MURIÓ JULIO LE PARC, EL MENDOCINO QUE HIZO DE LA LUZ UNA OBRA DE ARTE

Tenía 97 años y estaba internado desde hacía dos días en el Hospital Americano de París. El 11 de junio iba a abrir una gran retrospectiva en la Tate de Londres.

junio 01, 2026
MURIÓ JULIO LE PARC, EL MENDOCINO QUE HIZO DE LA LUZ UNA OBRA DE ARTE
Retrato de Julio Le Parc. Cortesía del sitio oficial de Julio le Parc

Julio Le Parc (Palmira, Argentina, 1928 - París, Francia, 2026) murió este sábado en París. Llevaba dos días internado en el Hospital Americano cuando falleció, a consecuencia de un deterioro progresivo de salud que en los últimos años le había impedido seguir viajando como acostumbraba. Su hijo Yamil, hoy gestor artístico del taller de su padre, fue quien confirmó la noticia. "Luchó hasta el final, estaba muy ilusionado" con la muestra que la Tate de Londres iba a inaugurar el 11 de junio, dijo.

 

Hijo de un ferroviario, nació el 23 de septiembre de 1928 en Mendoza y empezó a trabajar a los 13 repartiendo diarios y arreglando bicicletas. Estudió Bellas Artes de noche mientras trabajaba de día en fábricas y librerías. Fue portero del Teatro Colón. Participó en el movimiento estudiantil que en 1955 ocupó las tres escuelas de Bellas Artes de Buenos Aires, expulsó a sus directores y reformó los planes de estudio. En 1958 obtuvo una beca del Servicio Cultural Francés y el 4 de noviembre llegó a París. No volvió a vivir en Argentina.
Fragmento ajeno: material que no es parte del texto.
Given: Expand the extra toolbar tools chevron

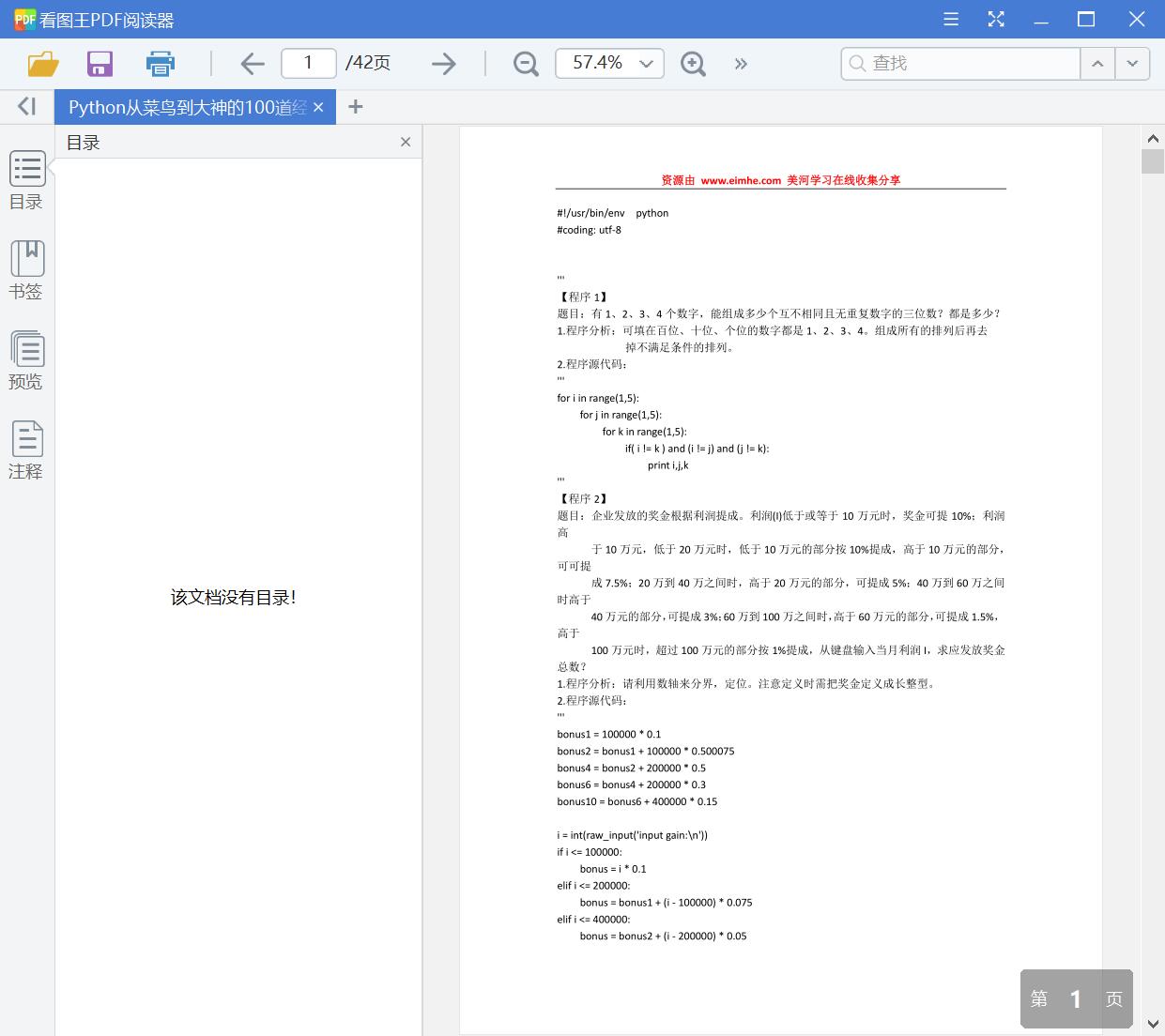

Desde la capital francesa construyó una de las carreras más coherentes y combativas del arte del siglo XX. En 1960 fundó el Grupo de Investigación de Arte Visual (GRAV), un colectivo que desde su primera acta de fundación declaró la guerra al sistema del arte: contra la mitificación del artista, contra la obra como objeto de culto, a favor del espectador como elemento activo. "Queríamos desafiar el sistema del arte", dijo. En 1966 ese desafío obtuvo su mayor reconocimiento cuando ganó el Gran Premio Internacional de Pintura en la Bienal de Venecia. Ese mismo año, el GRAV realizó en las calles de París Un día en la calle, una experiencia colectiva que comenzó a las 8 de la mañana y terminó a medianoche a pesar de la intervención policial. El año siguiente, el ministro de Cultura francés André Malraux lo condecoró con el título de Chevalier de l'Ordre des Arts et des Lettres.

 

Nunca dejó de moverse, en todos los sentidos. En 1968 fue expulsado de Francia durante el Mayo francés y recorrió Europa durante cinco meses hasta que la presión del medio cultural logró levantar la medida. Viajó a Cuba varias veces, a América Latina de manera incansable, rechazó invitaciones a exposiciones que consideraba oportunistas, donó parte de un premio en metálico al pueblo nicaragüense, organizó murales colectivos de solidaridad, fundó sindicatos de artistas plásticos, participó en brigadas antifascistas. El arte y la política, para él, no eran mundos separados.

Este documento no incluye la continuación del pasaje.